Lee Archer Springfield
LEARNING TO APPRECIATE NATURE Thank you for Jennifer Fishburn’s excellent article “Getting children outdoors” [“Plantwise,” Aug. 23]. My own parents appreciated nature, and as children we were essentially forced to love it with Mom’s rule “Once you go outside in the morning, don’t expect to come back inside until it’s time for supper and a bath.” Back then I just thought that was how Mom kept the house clean, but now I realize how lucky I was to have spent my childhood catching insects on the sidewalk, helping in the garden, and romping through the little strip of woods that adjoined our local park. Thirty years later, I own the Wild Birds Unlimited Nature Shop in Springfield and am thrilled each time a parent or grandparent comes in to pick out a bird feeder for a child, hoping to instill a lifelong love of nature, as my own grandparents did when they gave me a feeder for my fifth birthday. Wishing to inspire this appreciation in more children, Wild Birds Unlimited is proud to be a national sponsor of the National Wildlife Federation’s Green Hour program. Plus, we have a special “Pathways to Nature for Kids” section on our Web site, www.wbu.com/springfieldil, devoted to activity ideas and education. Additionally, every customer’s purchase in our shop makes a difference, since we donate a portion of the sale to our Pathways to Nature Conservation Fund, which supports conservation and education projects locally and nationally. Thanks to Ms. Fishburn for bringing up this subject, to the community for the support of our projects, and to Mom for kicking us kids outside all the time!
Wade Kammin

SOME IDEAS TO CURB GUN VIOLENCE The local protest against handgun violence on Aug. 28 poignantly reminds us of America’s problem with gun violence that continues to occur. It appears that public support is there to attack this problem. The question is “Are gun enthusiasts willing to work on this problem?”

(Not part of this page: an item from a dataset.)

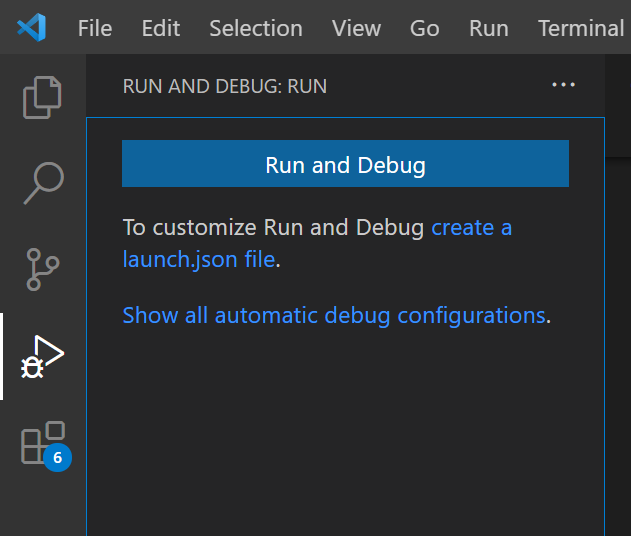Open the Explorer view in activity bar
The image size is (631, 536).
(42, 96)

The rejection of any kind of gun control by gun enthusiasts gives way to the thought that it is aversion to all gun legislation, rather than true concern for home and family, that is the issue here. The mere suggestion of legislation to close existing loopholes is met with rabid resistance. Some also seem unusually fond of being able to carry a gun around town with them, suggesting that no one is going to shoot you if they think you have a gun. If the very people raging against gun control legislation cannot present themselves as open and reasonable, why should we entrust them with lethal weapons? Aren’t they proving to us they are incapable of reasoned behavior? Why don’t they support legislation that moves to a safer environment for gun ownership? Many proposals are out there which do not interfere with protection of property and self yet have yet to become national policy. Requiring a background check for all gun sales, making it illegal for gun shows and individuals to sell to anyone who shows up to buy a gun, is one of them. Other proposals include forbidding any use or possession of automatic and semi-automatic firearms; holding all first purchasers liable for crimes committed with his or her gun until resold by a licensed dealer using background checks; having all gun owners go through a licensed gun dealer for any resale of guns they possess; forbidding gun ownership of anyone arrested for domestic violence; making it a mandatory nationwide “cooling off period” where the purchaser must wait five days before receiving the gun he or she purchases. The rate of firearm deaths among kids under age 15 is at least 11 times higher in the U.S. American kids are 16 times more likely to be murdered with a gun, 11 times more likely to commit suicide with a gun, and nine times more likely to die from a firearm accident than children in 25 other industrialized countries combined. Surely we can do better than this.